Rewrite all of the material below, replacing "Screen dimensions" with "Display size" and leaving everything else unchanged. Omit the pictures.

## START Input rows

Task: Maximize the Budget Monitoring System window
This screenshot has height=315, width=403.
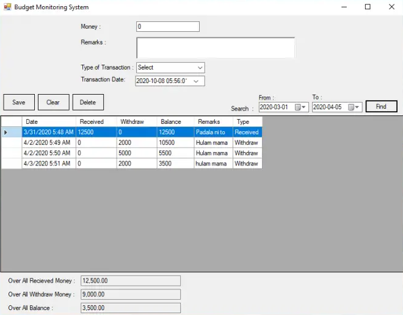Action: pyautogui.click(x=368, y=7)
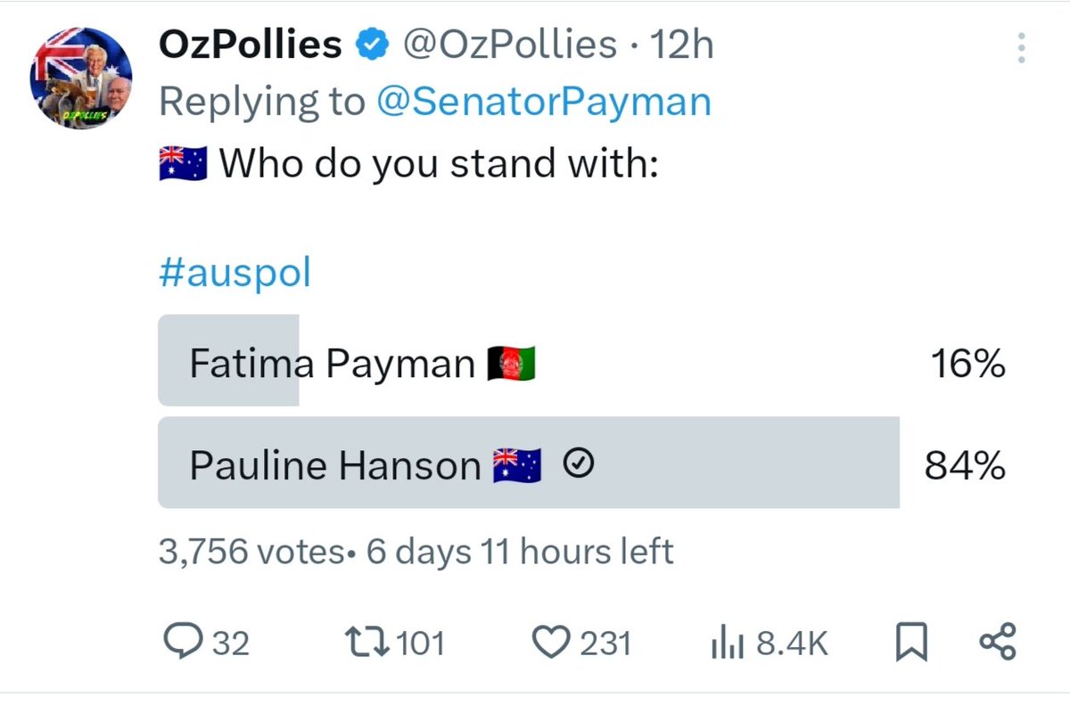Viewport: 1070px width, 705px height.
Task: Click the 3,756 votes count text
Action: tap(251, 552)
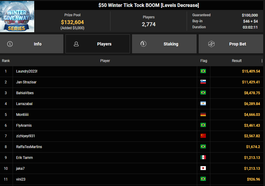Viewport: 265px width, 186px height.
Task: Click the Flag column header
Action: [x=203, y=61]
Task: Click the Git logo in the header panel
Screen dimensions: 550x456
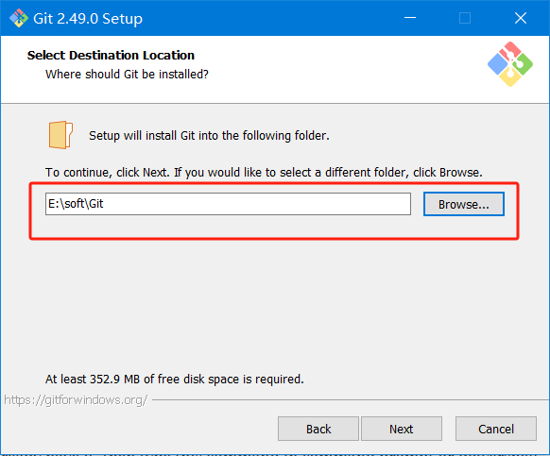Action: tap(510, 64)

## END Input rows

Written answer:
Task: Maximize the Budget Monitoring System window
This screenshot has height=315, width=403.
Action: pyautogui.click(x=368, y=7)
Viewport: 1070px width, 705px height.
Task: Click the 3,756 votes count text
Action: tap(251, 552)
Viewport: 265px width, 186px height.
Task: Click the Flag column header
Action: [x=203, y=61]
Task: Click the Git logo in the header panel
Display size: 550x456
Action: tap(510, 64)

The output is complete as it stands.